As has been the department's good fortune for some years now, a new academic year brings on the arrival of a new colleague. I am very pleased to welcome Assistant Professor Jennifer Nelson to SAIC. She will join a department of fifteen full-time historians specializing in modern and contemporary art and design. In addition to teaching undergraduate and graduate courses, Professor Nelson will oversee our undergraduate art history survey sequence, a role that seeks to expand global perspectives in study of art history for our the first-year students. Another important addition to our department is Brooke Barnett, who is our new Administrative Director of Art History, Theory, and Criticism. This year Associate Professor Delinda Collier steps down from her position as the department’s Director of Undergraduate Studies. Assistant Professor Annie Bourneuf will replace her beginning in the fall of 2016.
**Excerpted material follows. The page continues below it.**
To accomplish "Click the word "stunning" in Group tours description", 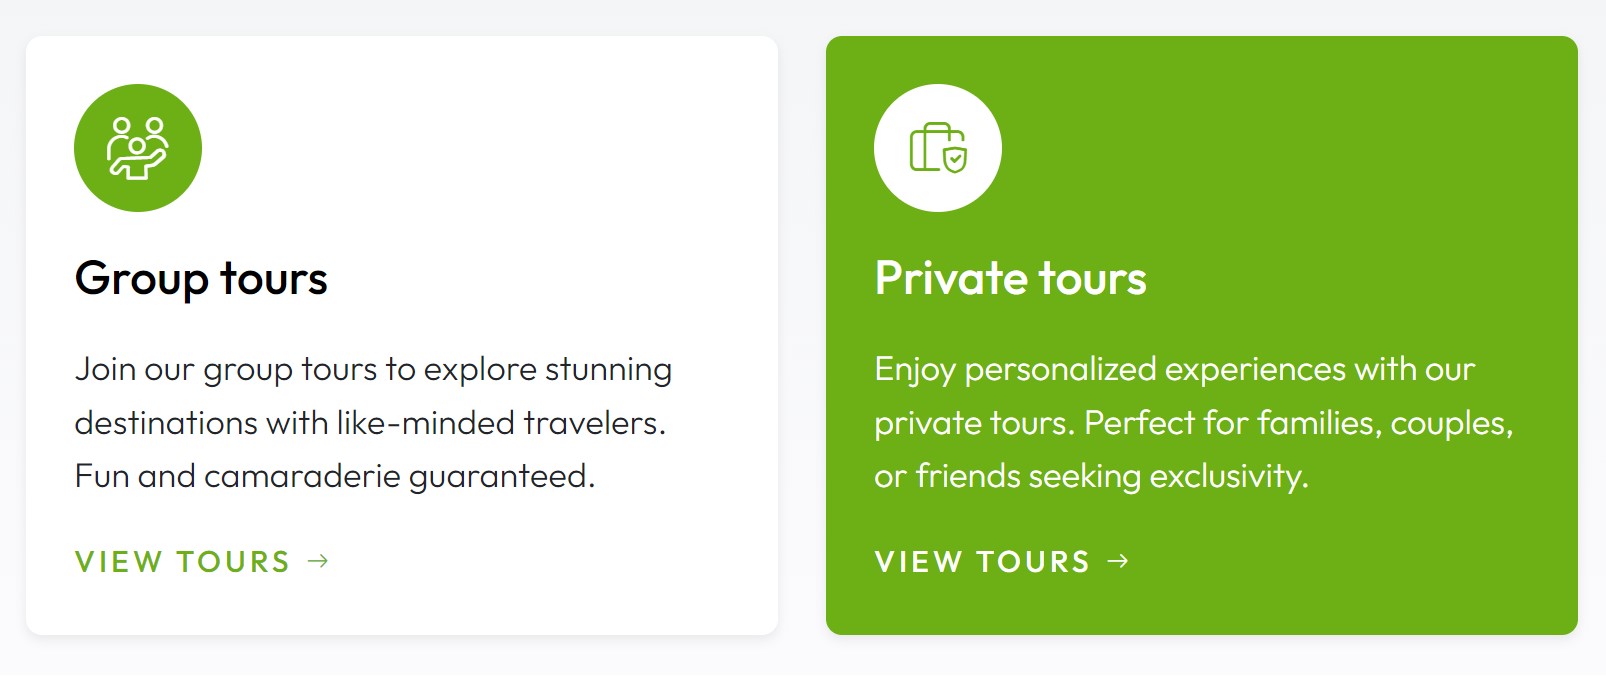I will (608, 370).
Dialogue and debate are important aspects of an academic department. The Department of Art History, Theory, and Criticism continues to enrich an already dynamic discourse at the School by hosting and sponsoring lectures, talks, panels, and all manner of events that feature art and design history. Last year we were fortunate to present and support numerous lectures by Sarah Carter, Luis M. Castañeda, Joseph Clarke, Kjetil Fallan, Ramzi Fawaz, Wendy Greenhouse, Caroline Jones, Grace Lees-Maffei, Hamid Naficy, Daniel Siedell, Sarah Jones Weiksel, and Andrew Weiner. Also, the department organized and sponsored two important symposia: “Human-Non-Human Networks” and “Local Anxieties: Relocating Architecture in a Global Public Space.” This year the department will continue to host events that bring to campus both established and up-and-coming scholars. Two notable events for fall 2016 are the Princeton Art Historian Rachael DeLue, who will give the prestigious 28th Annual Norma U. Lifton Lecture on September 6, and, in collaboration with the Goethe Institut, the Architect and Professor of Design Theory at the Hochschule für bildende Künste (HFBK) in Hamburg, Germany, Friedrich von Borries who will participate in a panel discussion with Assistant Professor Bess Williamson and Assistant Professor Mechtild Widrich on September 30.
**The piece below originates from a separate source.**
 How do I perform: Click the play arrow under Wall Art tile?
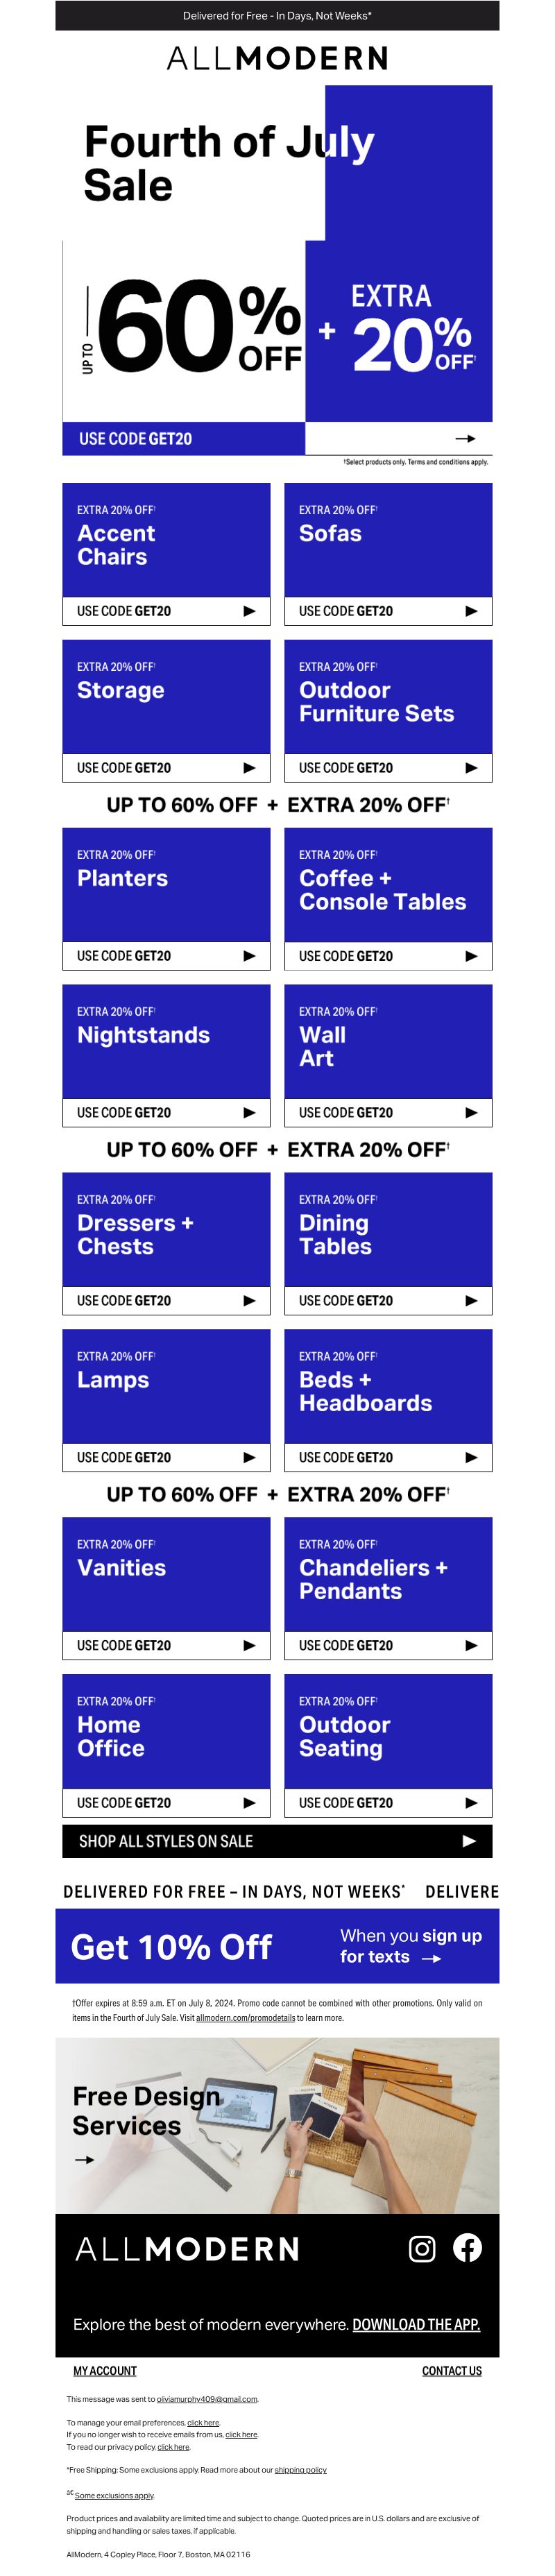[472, 1112]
Since last year, graduate students in SAIC’s Masters of Art History and Dual Degree programs have participated in academic conferences and have traveled nationally and internationally to conduct research on their thesis projects. This student work was partially funded by competitive school and departmental travel grants. Our alumni have continued to gain national and international recognition, and advance their careers as scholars and curators in many of the most esteemed academic and art institutions.
As we prepare for the coming academic year, the department continues to expand our BA in Modern Art History program. We have added “Scholars” sections across our art history curriculum, and a "Pro-Seminar" to follow our already popular "Sophomore Seminar." Both undergraduate seminars prepare art history students for the required capstone "Art History Methods" courses.
Michael J. Golec
Chair, Department of Art History, Theory, and Criticism.